Avoid the large commercial 'Irish pubs' on the Strøget pedestrian corridor. The decor is templated, the taps skew to corporate macro lagers, and the pop soundtrack drowns out conversation. Seek out a Vinstue, Kro, or Bodega instead — those three words on a sign are your shortcut to the real Copenhagen pub experience.
Practical Tips for a Danish Night Out
Denmark is one of the most cashless societies in the world, and most pubs accept major credit cards. Some of the smallest brown bars still prefer Dankort or cash for small totals, and a couple quietly refuse Amex. Keep a single 100 or 200 DKK note in your pocket for the rare card-machine failure. Modern craft beer taprooms are strictly card-only and will not accept cash.
Public transport runs 24/7. The driverless metro operates through the night on weekends, and the S-train network supplements with night buses during gaps. Taxis and Bolt are available but expensive — a short city-centre ride easily runs 150 to 200 DKK. Our guide to the best clubs in Copenhagen covers the late-night options if the pubs close before you are done.
Danish drinking culture is respectful and quiet by Anglo standards. Keep your volume moderate, respect the regulars who treat the pub as a living room, and watch for the 'last call' bell 30 minutes before closing — bartenders are strict about clearing the floor on time. One final warning: the canal edges in Christianshavn and Nyhavn have no barriers or railings, and alcohol plus cobblestones plus no curb is a combination worth treating seriously after dark.

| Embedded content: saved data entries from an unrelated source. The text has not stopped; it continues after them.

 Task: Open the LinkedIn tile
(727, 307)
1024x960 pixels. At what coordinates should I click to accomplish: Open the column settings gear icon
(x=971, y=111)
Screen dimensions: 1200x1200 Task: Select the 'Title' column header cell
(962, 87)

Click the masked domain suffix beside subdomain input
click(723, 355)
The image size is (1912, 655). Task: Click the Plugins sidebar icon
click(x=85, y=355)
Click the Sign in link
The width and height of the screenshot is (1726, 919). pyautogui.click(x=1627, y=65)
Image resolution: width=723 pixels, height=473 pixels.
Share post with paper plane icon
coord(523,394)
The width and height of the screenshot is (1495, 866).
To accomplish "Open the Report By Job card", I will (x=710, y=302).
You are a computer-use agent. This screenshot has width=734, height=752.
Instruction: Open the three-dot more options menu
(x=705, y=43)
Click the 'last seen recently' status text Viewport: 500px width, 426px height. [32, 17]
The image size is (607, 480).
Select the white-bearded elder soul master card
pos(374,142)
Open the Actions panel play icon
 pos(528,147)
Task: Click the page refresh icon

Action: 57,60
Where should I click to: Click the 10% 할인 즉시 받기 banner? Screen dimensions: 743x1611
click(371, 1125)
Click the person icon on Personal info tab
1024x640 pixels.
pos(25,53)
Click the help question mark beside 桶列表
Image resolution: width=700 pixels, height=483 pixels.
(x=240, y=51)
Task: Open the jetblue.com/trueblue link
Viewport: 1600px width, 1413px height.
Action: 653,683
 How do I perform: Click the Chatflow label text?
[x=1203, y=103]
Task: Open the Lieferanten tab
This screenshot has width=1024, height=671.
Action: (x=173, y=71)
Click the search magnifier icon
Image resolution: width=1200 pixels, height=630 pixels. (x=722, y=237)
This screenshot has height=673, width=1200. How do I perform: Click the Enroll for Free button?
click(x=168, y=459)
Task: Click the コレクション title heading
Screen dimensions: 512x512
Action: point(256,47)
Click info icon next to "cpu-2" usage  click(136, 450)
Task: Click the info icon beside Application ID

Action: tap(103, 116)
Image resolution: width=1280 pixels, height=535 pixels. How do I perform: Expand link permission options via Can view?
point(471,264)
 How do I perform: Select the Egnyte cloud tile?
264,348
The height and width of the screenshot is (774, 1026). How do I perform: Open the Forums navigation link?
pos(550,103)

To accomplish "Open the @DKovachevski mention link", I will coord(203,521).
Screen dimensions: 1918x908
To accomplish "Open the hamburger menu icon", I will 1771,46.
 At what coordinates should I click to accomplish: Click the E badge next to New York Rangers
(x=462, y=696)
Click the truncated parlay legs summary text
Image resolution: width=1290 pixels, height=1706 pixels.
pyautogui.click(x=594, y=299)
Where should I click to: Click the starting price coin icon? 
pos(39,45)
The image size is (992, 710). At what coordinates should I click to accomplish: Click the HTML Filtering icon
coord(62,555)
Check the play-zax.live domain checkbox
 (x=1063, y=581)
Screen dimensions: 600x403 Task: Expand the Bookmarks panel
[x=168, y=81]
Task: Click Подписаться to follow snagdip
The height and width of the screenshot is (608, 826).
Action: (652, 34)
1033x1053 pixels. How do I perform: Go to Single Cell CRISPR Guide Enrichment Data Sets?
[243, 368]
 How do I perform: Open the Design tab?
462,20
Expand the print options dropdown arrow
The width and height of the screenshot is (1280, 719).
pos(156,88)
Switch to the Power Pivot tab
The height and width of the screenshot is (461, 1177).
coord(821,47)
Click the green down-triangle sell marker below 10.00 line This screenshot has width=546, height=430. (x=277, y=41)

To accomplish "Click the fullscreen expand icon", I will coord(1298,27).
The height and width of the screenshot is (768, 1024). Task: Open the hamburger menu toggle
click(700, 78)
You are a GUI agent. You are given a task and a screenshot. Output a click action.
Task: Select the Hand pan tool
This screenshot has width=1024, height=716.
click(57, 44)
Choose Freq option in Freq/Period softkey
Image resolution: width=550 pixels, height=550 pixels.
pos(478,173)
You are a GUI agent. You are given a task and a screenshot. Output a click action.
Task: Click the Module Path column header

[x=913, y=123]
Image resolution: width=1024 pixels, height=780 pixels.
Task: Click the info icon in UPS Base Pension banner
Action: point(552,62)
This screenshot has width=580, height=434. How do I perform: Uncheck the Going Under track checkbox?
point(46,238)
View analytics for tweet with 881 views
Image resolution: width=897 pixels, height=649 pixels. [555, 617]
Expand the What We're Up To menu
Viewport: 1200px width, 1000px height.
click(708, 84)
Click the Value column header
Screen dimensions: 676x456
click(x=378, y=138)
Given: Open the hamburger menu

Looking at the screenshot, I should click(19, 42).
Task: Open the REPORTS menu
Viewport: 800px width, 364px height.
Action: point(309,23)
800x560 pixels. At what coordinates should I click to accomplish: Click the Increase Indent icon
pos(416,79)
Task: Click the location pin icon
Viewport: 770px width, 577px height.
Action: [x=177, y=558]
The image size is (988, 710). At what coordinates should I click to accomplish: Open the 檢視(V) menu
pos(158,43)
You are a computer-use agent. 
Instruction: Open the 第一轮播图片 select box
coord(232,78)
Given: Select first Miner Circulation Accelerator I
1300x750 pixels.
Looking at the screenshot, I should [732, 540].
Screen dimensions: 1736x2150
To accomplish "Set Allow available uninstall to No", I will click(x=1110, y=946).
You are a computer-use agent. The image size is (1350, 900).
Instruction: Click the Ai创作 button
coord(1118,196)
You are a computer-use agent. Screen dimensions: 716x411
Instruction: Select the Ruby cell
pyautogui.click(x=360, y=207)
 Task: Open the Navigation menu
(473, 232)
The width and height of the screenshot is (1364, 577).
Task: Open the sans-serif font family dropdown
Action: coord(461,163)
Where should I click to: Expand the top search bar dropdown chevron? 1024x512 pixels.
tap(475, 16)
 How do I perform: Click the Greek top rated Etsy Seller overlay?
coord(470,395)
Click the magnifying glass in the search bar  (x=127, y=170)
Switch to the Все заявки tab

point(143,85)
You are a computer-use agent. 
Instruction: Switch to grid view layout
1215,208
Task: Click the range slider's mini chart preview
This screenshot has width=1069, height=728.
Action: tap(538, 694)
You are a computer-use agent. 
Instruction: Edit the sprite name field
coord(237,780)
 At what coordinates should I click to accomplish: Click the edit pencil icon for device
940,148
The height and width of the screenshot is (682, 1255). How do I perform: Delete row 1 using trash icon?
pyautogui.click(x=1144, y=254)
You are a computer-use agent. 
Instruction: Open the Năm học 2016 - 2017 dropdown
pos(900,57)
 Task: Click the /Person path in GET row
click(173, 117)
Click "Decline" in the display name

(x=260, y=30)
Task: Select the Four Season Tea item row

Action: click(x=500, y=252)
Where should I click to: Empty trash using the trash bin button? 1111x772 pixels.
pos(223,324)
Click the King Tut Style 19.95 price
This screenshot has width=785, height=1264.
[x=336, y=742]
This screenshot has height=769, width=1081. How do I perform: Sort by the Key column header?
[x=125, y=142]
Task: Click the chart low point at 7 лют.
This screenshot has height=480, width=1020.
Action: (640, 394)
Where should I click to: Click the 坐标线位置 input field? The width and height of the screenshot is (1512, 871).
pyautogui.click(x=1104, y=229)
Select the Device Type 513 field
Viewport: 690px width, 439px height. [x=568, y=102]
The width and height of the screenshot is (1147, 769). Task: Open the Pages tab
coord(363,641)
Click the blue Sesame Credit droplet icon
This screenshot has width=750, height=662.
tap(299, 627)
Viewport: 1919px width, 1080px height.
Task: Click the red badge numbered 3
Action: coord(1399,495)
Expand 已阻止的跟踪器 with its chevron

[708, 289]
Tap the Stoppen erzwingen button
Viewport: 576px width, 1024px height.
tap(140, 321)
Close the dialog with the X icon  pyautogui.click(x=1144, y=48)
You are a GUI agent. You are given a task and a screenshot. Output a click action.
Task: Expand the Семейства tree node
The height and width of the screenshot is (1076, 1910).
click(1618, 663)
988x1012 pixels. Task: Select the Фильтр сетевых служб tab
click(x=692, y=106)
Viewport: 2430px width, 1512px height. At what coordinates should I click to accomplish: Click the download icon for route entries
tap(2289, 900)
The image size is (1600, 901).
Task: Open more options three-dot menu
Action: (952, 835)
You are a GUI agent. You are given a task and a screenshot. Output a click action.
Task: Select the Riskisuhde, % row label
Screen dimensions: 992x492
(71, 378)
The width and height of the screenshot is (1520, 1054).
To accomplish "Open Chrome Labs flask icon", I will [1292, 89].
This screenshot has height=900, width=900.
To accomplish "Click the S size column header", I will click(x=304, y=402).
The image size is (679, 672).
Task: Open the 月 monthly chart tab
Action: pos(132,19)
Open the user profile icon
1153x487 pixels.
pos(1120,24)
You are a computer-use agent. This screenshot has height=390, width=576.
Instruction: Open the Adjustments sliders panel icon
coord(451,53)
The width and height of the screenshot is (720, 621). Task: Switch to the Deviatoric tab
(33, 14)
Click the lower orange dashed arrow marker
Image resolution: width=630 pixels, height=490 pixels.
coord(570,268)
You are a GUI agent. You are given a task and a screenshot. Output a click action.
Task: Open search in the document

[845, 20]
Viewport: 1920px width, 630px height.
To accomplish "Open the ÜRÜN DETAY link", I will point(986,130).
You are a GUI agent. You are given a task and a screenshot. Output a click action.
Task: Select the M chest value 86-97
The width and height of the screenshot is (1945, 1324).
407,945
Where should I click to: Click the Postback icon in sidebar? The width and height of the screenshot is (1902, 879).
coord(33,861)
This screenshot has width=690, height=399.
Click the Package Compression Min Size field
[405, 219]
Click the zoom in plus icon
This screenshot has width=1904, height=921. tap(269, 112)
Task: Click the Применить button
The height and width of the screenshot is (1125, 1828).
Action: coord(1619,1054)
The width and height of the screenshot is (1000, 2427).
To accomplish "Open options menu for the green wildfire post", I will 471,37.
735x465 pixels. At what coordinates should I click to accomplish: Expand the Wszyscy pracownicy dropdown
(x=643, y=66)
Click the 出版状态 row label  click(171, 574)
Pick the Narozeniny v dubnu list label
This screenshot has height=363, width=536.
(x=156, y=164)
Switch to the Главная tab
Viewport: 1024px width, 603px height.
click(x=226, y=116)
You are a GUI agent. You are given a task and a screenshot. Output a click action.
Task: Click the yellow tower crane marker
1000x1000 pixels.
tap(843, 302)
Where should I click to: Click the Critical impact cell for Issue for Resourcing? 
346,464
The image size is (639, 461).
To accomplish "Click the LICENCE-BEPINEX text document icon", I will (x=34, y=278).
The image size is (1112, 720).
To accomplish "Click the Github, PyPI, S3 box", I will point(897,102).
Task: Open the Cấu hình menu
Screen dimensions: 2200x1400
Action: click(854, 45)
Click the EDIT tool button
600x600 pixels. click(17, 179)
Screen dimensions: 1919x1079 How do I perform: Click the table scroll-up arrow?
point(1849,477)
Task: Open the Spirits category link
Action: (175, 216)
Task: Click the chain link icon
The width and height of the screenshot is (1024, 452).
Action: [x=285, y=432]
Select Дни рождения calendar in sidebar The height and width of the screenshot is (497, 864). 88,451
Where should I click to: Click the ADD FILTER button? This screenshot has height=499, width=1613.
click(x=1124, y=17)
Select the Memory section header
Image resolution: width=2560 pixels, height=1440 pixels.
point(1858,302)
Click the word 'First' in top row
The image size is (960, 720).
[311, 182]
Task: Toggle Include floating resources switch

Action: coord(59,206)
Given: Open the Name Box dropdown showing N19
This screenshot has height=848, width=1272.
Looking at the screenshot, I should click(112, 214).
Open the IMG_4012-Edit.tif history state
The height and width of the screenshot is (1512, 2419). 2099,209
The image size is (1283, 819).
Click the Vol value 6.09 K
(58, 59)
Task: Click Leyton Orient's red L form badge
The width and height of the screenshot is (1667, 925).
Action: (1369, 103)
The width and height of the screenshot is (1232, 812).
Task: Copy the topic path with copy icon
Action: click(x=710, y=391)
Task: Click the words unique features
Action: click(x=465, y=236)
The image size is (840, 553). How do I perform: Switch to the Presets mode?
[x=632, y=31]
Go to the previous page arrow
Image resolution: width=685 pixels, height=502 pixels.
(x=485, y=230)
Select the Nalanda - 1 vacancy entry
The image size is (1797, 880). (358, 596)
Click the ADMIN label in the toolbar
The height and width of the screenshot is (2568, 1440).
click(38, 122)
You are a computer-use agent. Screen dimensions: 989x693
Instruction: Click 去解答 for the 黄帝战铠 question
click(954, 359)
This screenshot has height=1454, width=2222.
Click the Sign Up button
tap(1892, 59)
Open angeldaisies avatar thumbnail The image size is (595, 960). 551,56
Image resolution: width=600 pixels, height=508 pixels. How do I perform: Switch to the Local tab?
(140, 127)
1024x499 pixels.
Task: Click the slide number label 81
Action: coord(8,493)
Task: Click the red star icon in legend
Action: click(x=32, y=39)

Frequently Asked Questions
What is the oldest pub in Copenhagen?
Hviids Vinstue is the oldest wine bar and pub in Copenhagen, established in 1723. It has served patrons in its historic basement for over 300 years. It is famous for its winter gløgg and traditional atmosphere.
Can you still smoke in Copenhagen pubs?
Smoking is permitted in Danish pubs that are smaller than 40 square meters. Many traditional brown bars utilize this exemption, so expect smoky environments in authentic bodegas. Larger craft beer bars are strictly non-smoking.
Are pubs in Copenhagen expensive?
Prices range from $7 for a basic lager to $20 for a specialized craft beer. While higher than some European cities, the quality and atmosphere are exceptional. Tipping is not required as service is included.
Copenhagen's pub scene is a masterful blend of the ancient and the avant-garde. From the smoke-filled corners of a Christianshavn bodega to the polished taps of a Vesterbro brewery, there is a stool for everyone. By choosing these vetted locations, you ensure an authentic experience that bypasses the typical tourist traps.
Remember to respect the local 'hygge' and keep an open mind when entering the smaller, more traditional spots. Whether you are there for the history or the hops, the city's pubs will provide some of your best travel memories. Skål and enjoy your journey through the best pubs in Copenhagen!